= About this exercise =
Check every line of the records below for the string "computer" and copy the ones that have it.

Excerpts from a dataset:
■ ■ ■ ■ ■ ■ ■

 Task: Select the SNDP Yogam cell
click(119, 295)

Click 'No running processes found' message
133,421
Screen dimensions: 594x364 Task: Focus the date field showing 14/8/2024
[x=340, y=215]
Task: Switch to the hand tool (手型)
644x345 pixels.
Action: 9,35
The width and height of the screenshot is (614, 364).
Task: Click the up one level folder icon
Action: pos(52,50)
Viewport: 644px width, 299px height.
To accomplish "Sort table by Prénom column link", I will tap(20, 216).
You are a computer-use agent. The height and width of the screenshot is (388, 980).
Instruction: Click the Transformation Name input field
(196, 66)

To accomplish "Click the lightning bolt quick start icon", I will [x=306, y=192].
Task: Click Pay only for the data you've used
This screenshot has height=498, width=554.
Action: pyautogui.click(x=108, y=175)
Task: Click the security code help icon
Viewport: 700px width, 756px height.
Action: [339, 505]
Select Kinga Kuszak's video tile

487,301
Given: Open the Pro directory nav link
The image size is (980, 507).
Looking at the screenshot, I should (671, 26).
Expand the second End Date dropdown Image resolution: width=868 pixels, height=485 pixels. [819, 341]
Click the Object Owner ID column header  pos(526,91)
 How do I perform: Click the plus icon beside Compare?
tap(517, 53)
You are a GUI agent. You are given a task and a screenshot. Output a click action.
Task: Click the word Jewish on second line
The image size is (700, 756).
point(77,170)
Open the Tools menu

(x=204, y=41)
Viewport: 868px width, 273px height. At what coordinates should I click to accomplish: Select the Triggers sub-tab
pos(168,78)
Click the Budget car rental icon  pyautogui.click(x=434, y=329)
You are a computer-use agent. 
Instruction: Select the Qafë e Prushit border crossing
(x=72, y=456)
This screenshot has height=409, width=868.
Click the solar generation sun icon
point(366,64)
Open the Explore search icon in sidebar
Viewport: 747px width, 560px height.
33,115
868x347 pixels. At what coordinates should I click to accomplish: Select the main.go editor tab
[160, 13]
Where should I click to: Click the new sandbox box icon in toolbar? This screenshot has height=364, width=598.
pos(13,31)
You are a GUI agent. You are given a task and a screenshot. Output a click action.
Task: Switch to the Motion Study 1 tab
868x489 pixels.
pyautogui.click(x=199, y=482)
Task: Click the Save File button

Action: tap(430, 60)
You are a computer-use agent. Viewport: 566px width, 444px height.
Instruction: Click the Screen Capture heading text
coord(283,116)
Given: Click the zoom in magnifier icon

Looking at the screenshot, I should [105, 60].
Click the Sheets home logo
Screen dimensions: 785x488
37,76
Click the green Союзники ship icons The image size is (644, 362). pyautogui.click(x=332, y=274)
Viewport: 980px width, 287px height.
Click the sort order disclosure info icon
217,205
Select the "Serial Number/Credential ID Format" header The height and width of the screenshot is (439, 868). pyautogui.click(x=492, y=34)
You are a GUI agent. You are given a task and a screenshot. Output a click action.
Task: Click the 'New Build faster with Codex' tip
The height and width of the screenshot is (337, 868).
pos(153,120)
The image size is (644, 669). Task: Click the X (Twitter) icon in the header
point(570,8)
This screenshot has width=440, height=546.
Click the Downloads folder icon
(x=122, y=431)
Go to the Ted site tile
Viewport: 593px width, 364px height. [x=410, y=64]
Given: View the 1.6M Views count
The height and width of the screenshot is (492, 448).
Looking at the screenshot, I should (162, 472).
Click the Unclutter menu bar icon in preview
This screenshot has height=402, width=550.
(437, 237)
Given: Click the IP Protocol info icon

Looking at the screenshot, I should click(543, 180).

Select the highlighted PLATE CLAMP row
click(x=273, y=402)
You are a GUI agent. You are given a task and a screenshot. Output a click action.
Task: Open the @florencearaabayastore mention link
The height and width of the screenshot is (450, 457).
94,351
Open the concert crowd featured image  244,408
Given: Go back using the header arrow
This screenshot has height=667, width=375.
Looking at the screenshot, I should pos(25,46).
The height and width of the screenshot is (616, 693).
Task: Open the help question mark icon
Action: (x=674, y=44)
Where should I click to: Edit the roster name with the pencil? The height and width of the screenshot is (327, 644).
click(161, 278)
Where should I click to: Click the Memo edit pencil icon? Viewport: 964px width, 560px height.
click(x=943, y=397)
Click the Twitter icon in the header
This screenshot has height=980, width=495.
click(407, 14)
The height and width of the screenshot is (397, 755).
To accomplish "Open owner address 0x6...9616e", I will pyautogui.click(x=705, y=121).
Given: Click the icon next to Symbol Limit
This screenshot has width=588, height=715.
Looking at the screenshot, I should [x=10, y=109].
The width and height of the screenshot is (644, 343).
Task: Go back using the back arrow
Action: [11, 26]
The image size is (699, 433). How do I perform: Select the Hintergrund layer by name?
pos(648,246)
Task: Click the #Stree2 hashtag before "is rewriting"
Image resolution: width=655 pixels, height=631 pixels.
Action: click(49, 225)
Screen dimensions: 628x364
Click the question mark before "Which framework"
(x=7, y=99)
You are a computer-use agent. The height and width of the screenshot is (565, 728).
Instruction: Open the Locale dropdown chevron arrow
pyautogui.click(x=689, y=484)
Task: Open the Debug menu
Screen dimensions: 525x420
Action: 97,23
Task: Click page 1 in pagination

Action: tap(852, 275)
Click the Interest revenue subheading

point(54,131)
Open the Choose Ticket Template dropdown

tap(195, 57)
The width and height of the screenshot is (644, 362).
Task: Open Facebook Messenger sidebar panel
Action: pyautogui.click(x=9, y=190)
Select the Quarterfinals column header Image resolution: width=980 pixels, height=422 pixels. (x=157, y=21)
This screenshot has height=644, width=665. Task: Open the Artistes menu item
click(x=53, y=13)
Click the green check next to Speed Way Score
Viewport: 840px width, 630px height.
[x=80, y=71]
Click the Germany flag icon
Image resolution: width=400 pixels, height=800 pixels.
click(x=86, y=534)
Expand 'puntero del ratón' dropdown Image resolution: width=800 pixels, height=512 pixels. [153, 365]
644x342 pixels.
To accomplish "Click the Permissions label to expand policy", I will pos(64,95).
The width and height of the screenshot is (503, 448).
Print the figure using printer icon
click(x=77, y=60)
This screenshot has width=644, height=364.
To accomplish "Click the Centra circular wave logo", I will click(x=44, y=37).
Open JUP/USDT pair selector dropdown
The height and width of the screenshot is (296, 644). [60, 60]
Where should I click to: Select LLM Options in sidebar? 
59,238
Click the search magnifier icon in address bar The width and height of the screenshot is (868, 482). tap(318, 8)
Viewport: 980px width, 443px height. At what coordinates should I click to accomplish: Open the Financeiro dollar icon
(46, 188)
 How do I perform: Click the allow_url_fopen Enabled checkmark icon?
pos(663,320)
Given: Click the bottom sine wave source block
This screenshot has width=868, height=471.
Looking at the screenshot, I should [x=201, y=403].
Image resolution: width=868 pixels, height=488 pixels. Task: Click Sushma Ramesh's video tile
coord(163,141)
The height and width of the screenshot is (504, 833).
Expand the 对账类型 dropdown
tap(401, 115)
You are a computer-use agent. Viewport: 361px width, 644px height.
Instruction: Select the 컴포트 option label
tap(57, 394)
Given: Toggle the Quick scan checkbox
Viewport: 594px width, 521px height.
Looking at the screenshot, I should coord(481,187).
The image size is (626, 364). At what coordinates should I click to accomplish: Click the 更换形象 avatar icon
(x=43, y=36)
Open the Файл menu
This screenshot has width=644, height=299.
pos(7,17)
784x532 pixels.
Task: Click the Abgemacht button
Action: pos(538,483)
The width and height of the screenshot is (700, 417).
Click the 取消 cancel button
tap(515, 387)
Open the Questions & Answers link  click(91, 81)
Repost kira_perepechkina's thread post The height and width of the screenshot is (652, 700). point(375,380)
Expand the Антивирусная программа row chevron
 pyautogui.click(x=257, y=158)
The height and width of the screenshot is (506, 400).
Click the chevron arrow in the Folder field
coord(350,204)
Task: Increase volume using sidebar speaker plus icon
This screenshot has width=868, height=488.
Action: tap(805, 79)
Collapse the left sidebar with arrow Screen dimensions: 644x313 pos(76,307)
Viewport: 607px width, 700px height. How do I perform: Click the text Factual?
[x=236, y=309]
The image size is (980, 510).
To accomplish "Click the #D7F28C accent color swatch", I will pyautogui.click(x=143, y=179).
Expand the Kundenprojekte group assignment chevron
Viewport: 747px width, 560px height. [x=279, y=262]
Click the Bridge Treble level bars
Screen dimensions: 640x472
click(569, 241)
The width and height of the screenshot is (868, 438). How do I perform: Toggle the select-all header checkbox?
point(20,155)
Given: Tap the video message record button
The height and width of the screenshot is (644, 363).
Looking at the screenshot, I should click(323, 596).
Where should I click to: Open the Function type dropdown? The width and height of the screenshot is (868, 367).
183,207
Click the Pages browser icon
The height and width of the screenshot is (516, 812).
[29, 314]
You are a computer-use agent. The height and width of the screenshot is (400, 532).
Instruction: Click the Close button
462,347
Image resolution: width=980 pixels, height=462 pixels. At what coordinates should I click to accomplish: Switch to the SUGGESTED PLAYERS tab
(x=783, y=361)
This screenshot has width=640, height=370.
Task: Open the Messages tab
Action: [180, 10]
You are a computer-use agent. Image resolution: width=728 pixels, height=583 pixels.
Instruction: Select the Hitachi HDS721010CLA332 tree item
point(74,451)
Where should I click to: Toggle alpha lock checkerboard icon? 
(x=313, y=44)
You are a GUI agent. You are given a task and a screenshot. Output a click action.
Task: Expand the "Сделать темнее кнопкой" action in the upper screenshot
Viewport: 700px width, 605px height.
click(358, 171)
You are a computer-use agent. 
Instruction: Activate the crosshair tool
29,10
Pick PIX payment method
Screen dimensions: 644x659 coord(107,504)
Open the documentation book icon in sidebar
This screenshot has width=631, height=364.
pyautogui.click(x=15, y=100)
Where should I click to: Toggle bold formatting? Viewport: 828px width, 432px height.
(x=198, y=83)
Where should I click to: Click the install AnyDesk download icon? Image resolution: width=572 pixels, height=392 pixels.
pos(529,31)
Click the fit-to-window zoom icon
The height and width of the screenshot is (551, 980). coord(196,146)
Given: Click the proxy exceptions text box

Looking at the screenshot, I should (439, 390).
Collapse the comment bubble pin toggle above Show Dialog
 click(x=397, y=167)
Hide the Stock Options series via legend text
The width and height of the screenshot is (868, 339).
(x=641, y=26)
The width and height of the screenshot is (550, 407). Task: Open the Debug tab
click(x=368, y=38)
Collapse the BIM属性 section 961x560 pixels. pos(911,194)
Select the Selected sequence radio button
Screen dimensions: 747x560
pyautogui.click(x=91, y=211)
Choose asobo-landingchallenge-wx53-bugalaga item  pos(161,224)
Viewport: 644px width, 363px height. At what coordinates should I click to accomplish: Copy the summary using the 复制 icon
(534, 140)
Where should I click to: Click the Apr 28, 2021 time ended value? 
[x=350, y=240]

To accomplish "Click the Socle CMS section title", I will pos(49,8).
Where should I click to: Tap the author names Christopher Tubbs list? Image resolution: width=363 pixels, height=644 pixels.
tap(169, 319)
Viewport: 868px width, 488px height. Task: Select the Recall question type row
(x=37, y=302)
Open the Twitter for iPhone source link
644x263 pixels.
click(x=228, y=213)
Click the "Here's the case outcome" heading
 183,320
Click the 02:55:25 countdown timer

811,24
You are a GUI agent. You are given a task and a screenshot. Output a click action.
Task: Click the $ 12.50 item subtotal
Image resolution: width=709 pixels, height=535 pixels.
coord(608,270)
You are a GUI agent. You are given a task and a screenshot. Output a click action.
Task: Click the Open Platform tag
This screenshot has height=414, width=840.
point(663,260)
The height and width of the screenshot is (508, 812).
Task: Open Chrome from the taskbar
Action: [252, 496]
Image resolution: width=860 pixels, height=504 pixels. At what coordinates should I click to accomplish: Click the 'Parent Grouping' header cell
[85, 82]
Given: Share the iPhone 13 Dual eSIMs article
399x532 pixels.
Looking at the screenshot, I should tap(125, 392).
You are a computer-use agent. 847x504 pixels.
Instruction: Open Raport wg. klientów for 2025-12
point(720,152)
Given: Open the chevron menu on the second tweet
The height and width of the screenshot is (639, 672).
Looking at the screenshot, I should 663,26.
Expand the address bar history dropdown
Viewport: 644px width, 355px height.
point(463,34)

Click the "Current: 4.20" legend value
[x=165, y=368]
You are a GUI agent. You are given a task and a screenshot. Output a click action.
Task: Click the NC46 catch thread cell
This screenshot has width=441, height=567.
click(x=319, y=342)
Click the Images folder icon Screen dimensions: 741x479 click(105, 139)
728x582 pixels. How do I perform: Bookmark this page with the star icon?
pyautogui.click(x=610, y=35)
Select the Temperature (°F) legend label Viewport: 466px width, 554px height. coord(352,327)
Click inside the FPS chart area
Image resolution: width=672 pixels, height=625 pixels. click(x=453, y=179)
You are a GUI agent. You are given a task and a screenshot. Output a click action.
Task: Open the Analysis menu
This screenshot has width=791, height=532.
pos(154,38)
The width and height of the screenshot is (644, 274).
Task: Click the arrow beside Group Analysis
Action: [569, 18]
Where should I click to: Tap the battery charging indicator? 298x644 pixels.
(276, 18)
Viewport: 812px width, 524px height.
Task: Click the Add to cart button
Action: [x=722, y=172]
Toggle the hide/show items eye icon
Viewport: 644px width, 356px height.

■ ■ ■ ■ ■ ■ ■

= Exercise output =
You are a computer-use agent. The height and width of the screenshot is (388, 980).
You are a computer-use agent. 
You are a computer-use agent. Viewport: 566px width, 444px height.
You are a computer-use agent. The height and width of the screenshot is (565, 728).
You are a computer-use agent. Viewport: 361px width, 644px height.
You are a computer-use agent. The height and width of the screenshot is (400, 532).
You are a computer-use agent. Image resolution: width=728 pixels, height=583 pixels.
You are a computer-use agent. 
You are a computer-use agent. 847x504 pixels.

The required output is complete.